KIDNEY FUNCTION OVERVIEW

  • Creatinine is produced from the breakdown of proteins as part of normal metabolism. 
  • The kidney filters blood and removes waste products, including creatinine and BUN.
  • The kidney structures which do this are called “glomeruli.”
  • The Glomerular Filtration Rate tells how efficiently your blood is being cleaned, eg filtered.  
  • eGFR is a calculation based on the Cr level. 
  • If your kidneys aren’t filtering well creatinine builds up in your blood. 
  • The Cr is not dangerous itself, it is just a marker of kidney function.
  • Because creatinine is related to protein, and because much of your body protein is in muscle, Cr levels are higher in people with a lot of muscle mass, and lower in the frail and elderly. 
  • Thus the eGFR calculation on your lab report, which is based on average for your age, gender and race, may not be perfectly accurate if your muscle mass is not average.
  • eGFR will underestimate your true kidney function if you have a large muscle mass. 
  • A high intake of protein in the diet, or creatine supplementation, will also raise your Cr level, making your eGFR appear lower than otherwise. 
  • Many things that are not kidney damage can temporarily raise your Cr level and hence lower the reported eGFR. 
  • For example, if less blood goes to your kidney, for any reason, then less blood is filtered. In that case, your creatinine goes up and your eGFR calculation goes down, with time. 
  • This is what occurs when you are dehydrated. Less water in your blood means less volume pumped to the kidney, the Cr goes up.
  • The same effect occurs if your heart is very weak and can’t pump enough blood to the kidneys or if your blood pressure is low for any reason. 
  • Some medications can interfere with the removal of creatinine by the kidneys, even though they don’t actually injury the kidneys. 

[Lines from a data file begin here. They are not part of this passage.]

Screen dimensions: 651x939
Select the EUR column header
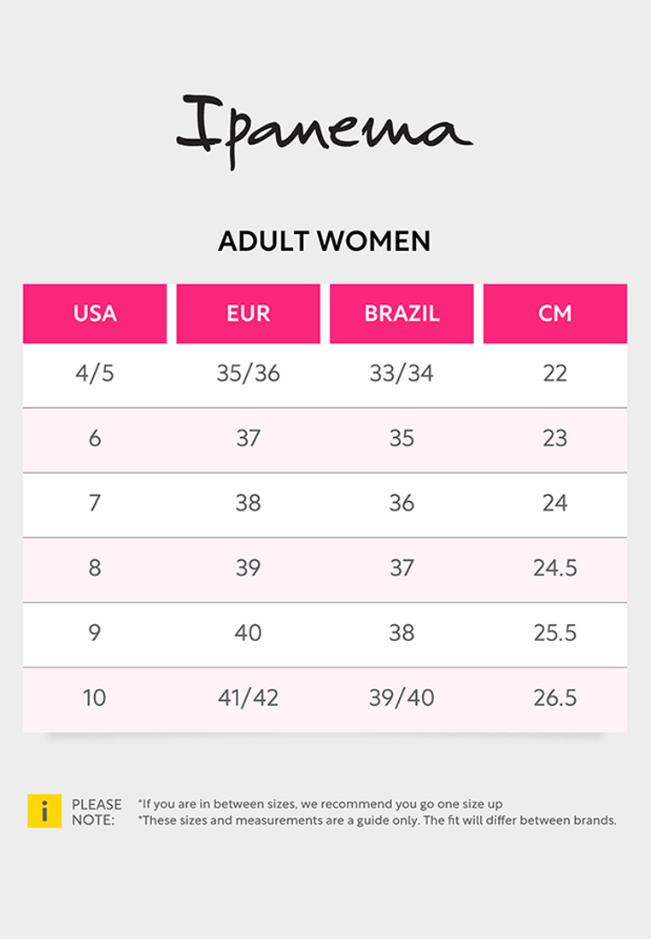(x=248, y=313)
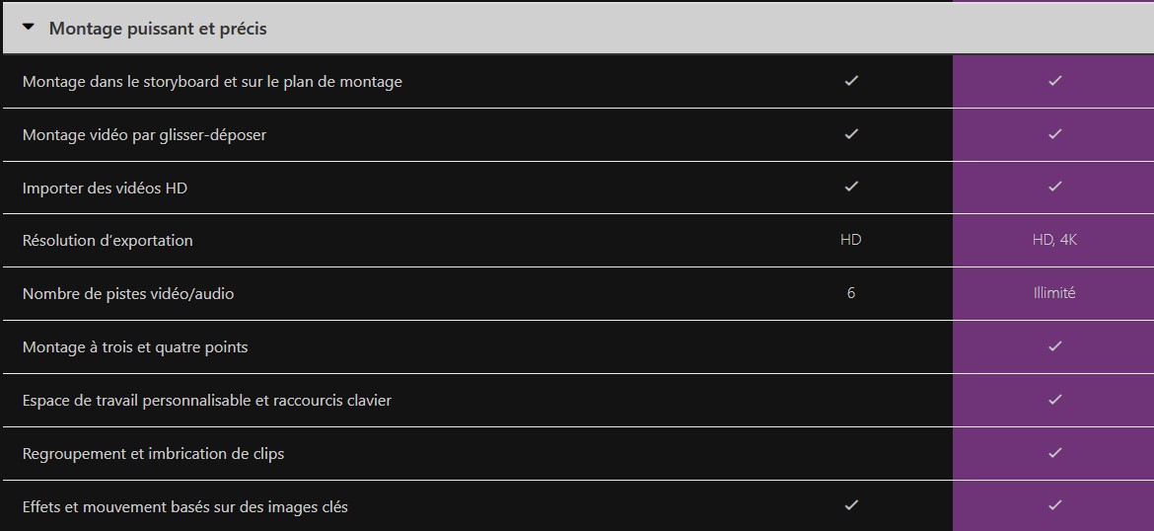This screenshot has height=531, width=1154.
Task: Click purple-column checkmark for storyboard montage row
Action: pyautogui.click(x=1054, y=80)
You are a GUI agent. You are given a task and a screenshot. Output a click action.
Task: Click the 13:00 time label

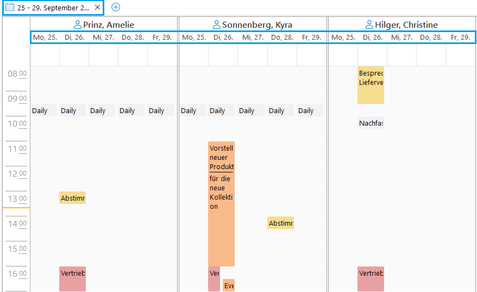coord(16,198)
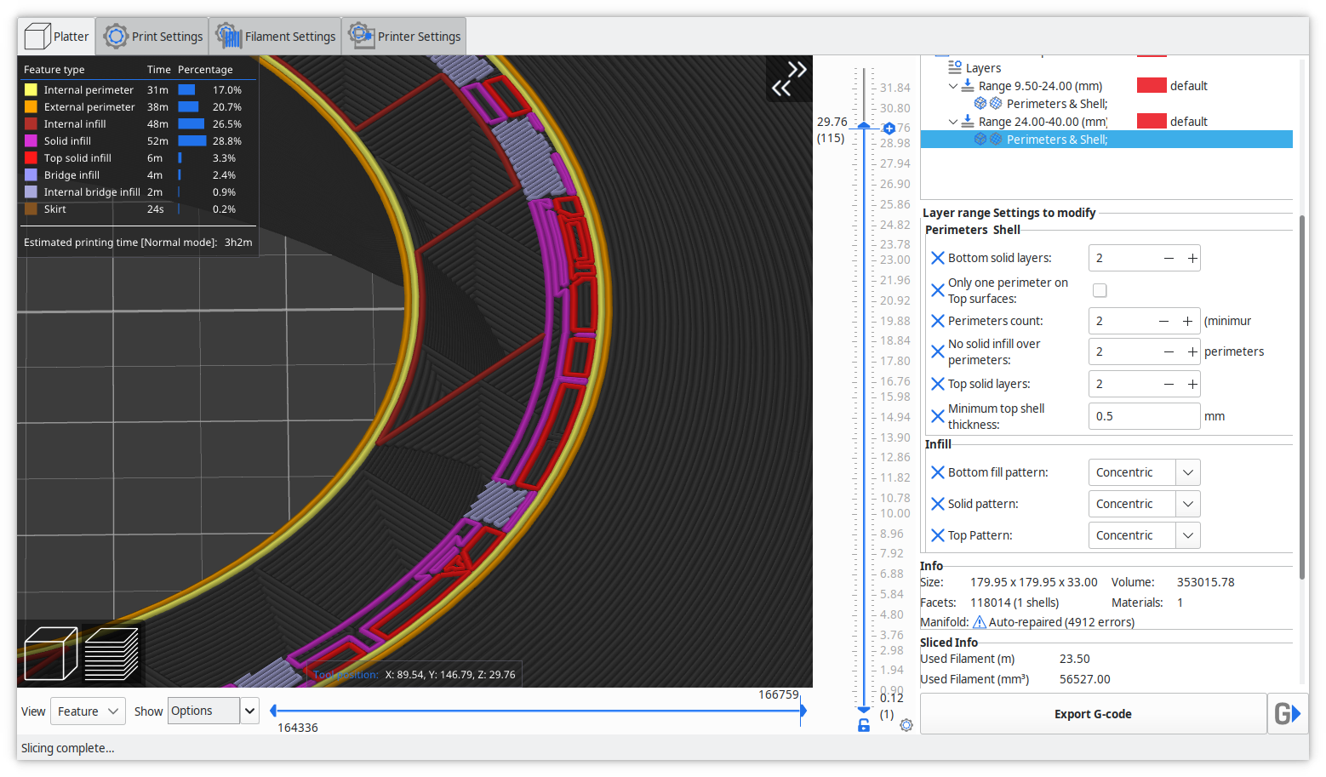The width and height of the screenshot is (1326, 777).
Task: Remove the Perimeters count override via its X icon
Action: pos(937,320)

  • The same effect occurs with BUN but its rise is proportionally higher.  Thus if abnormal kidney function is related to dehydration the ratio of BUN/CR goes up. If this is >20 it is suggestive (not diagnostic) of dehydration.  If <20 more likely a kidney malfunction. 
  • For example if the BUN=60 and Cr=2 the ration is 60/2=30 suggestive of dehydration (or bleeding in the stomach).